Required work:
Output only the lines of the entries that follow, starting at the one with "Select 事業所 in" and running down to the one with "Given: Click the Ludogorets team name", both included and unchanged.

Stored items:
# # # # # # #

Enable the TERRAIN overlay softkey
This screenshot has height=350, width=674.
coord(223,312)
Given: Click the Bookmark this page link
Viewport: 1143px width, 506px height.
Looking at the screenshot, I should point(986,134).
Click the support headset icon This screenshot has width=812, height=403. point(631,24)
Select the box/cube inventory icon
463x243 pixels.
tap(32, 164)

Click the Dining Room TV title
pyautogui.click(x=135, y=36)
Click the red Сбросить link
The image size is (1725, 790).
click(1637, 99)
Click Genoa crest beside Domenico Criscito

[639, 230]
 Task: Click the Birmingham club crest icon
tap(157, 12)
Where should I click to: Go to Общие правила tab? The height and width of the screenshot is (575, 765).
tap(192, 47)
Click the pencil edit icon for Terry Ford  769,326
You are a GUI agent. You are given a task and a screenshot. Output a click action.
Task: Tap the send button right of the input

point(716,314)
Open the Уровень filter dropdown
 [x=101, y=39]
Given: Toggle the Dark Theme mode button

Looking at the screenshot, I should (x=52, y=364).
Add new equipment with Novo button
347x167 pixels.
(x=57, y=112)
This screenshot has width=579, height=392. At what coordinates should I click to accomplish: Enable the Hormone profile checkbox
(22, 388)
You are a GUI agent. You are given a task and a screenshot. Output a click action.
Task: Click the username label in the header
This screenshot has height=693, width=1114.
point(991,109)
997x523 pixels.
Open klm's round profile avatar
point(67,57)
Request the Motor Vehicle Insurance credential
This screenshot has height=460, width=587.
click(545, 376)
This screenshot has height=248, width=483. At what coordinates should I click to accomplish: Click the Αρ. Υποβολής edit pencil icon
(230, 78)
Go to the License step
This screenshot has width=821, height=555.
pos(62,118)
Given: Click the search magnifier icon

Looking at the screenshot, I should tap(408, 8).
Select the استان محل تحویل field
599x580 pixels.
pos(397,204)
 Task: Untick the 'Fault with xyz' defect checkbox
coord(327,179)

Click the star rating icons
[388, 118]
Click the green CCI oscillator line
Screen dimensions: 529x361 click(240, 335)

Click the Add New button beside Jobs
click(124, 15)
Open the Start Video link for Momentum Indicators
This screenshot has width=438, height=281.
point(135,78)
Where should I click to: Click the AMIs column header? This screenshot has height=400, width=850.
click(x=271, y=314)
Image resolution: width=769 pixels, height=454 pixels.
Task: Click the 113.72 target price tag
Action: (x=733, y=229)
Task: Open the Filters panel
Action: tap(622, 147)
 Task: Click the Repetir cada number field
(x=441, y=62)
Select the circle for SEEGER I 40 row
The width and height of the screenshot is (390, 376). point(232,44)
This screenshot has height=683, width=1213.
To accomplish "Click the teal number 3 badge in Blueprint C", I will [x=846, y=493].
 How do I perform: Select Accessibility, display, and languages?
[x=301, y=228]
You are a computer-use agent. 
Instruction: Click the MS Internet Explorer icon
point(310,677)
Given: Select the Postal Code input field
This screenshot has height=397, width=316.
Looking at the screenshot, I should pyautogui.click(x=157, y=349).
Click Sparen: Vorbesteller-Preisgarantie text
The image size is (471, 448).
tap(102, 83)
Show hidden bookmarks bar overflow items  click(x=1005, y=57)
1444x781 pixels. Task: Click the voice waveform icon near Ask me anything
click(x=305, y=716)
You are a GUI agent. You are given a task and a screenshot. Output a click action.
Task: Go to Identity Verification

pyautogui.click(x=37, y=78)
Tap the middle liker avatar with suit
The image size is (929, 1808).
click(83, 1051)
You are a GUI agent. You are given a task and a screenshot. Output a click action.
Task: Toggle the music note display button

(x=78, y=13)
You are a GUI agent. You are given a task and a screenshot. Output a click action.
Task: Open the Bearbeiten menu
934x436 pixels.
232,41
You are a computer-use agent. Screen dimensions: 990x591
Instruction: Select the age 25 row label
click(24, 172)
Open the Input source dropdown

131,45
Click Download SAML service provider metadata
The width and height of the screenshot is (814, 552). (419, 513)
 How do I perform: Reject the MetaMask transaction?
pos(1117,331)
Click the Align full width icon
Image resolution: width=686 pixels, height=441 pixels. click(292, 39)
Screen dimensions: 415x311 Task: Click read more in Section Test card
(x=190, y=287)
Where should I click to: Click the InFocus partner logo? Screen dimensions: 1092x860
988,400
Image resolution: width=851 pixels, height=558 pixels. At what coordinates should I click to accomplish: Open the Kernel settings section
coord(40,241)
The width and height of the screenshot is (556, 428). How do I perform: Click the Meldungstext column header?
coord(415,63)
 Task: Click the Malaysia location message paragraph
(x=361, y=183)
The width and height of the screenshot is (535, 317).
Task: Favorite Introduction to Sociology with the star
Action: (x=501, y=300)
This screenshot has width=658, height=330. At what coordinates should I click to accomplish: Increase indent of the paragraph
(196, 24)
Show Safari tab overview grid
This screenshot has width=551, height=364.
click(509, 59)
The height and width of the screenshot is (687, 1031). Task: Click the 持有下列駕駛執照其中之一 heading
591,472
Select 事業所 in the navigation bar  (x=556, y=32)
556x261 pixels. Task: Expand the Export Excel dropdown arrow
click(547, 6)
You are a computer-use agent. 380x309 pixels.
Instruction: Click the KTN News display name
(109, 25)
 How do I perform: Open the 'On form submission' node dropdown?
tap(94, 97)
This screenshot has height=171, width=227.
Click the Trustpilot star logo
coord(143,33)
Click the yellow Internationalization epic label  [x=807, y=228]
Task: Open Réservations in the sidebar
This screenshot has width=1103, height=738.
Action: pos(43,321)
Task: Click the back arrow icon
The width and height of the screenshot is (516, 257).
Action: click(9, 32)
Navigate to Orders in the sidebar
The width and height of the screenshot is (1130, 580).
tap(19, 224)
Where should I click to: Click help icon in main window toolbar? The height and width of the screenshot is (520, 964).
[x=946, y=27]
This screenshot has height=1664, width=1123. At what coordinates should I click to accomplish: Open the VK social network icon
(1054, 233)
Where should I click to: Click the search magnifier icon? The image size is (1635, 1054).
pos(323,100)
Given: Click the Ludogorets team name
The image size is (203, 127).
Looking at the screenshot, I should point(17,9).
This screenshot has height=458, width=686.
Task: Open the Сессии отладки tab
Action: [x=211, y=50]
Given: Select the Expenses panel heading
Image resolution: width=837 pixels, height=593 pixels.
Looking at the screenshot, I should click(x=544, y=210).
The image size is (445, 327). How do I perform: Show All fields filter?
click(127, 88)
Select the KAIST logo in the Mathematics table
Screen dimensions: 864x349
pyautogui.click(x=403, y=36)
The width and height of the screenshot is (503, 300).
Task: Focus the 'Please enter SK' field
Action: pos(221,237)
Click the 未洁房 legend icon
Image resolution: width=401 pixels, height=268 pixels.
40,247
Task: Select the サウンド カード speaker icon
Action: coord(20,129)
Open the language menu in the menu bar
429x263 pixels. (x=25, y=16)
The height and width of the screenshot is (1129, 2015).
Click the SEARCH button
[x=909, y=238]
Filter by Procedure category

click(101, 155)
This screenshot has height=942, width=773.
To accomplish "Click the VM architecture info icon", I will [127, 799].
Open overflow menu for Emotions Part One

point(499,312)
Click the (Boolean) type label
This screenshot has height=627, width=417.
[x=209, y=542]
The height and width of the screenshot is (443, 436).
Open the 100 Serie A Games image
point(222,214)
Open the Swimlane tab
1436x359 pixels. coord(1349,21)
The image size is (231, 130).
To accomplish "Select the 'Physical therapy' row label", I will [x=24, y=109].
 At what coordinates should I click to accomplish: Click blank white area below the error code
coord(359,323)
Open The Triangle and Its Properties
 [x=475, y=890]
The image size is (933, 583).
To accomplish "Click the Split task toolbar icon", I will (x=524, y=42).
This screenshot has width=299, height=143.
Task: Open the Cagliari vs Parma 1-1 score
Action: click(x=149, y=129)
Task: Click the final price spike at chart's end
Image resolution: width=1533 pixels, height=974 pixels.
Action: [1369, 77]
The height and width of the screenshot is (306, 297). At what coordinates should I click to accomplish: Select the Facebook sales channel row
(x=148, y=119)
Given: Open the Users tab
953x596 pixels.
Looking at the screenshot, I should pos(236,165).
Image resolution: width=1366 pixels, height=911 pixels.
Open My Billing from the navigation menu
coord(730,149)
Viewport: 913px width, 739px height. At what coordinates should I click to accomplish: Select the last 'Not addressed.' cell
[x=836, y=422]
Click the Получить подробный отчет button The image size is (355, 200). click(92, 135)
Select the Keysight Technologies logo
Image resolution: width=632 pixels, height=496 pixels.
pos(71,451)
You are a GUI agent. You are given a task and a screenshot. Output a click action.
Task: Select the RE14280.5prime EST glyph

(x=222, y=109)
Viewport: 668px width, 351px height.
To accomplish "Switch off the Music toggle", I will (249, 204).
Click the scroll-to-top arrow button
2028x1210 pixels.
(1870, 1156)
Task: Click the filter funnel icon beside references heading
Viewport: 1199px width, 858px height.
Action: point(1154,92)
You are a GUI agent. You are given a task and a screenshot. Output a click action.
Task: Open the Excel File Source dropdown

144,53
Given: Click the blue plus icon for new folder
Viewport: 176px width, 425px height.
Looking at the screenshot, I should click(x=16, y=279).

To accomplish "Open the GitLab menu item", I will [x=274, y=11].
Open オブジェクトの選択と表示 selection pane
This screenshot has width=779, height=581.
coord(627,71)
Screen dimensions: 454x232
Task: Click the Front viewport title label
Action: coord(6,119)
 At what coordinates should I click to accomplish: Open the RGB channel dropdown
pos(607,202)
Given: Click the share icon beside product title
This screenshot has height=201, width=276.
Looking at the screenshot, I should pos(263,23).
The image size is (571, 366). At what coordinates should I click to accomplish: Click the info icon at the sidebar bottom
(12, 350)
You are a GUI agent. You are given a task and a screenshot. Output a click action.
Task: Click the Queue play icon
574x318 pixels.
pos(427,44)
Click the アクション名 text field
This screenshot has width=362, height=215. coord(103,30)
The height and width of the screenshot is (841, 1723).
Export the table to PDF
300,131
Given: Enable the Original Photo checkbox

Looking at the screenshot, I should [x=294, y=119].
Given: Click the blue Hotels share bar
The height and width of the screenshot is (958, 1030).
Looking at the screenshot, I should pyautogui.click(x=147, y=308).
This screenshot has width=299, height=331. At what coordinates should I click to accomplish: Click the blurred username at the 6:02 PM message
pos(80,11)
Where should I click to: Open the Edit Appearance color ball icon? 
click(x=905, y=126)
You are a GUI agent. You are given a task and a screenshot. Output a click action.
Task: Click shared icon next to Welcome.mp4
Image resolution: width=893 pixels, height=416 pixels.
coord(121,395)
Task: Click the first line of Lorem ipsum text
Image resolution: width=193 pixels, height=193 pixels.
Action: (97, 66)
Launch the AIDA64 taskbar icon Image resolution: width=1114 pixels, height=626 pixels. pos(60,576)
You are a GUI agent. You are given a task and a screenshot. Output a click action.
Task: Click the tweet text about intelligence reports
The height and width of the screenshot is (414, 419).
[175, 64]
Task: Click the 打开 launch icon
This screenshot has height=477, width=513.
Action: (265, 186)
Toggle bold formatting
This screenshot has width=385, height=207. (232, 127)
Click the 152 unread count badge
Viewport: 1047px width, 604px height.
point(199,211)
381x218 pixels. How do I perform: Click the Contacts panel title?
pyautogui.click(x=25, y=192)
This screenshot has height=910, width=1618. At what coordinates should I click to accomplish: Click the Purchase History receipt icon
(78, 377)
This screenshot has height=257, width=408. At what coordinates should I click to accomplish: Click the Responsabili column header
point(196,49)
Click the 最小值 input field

# # # # # # #

Solution to this problem:
Select 事業所 in the navigation bar  (x=556, y=32)
556x261 pixels. Task: Expand the Export Excel dropdown arrow
click(547, 6)
You are a computer-use agent. 380x309 pixels.
Instruction: Click the KTN News display name
(109, 25)
 How do I perform: Open the 'On form submission' node dropdown?
tap(94, 97)
This screenshot has height=171, width=227.
Click the Trustpilot star logo
coord(143,33)
Click the yellow Internationalization epic label  [x=807, y=228]
Task: Open Réservations in the sidebar
This screenshot has width=1103, height=738.
Action: pos(43,321)
Task: Click the back arrow icon
The width and height of the screenshot is (516, 257).
Action: click(9, 32)
Navigate to Orders in the sidebar
The width and height of the screenshot is (1130, 580).
tap(19, 224)
Where should I click to: Click help icon in main window toolbar? The height and width of the screenshot is (520, 964).
[x=946, y=27]
This screenshot has height=1664, width=1123. At what coordinates should I click to accomplish: Open the VK social network icon
(1054, 233)
Where should I click to: Click the search magnifier icon? The image size is (1635, 1054).
pos(323,100)
Given: Click the Ludogorets team name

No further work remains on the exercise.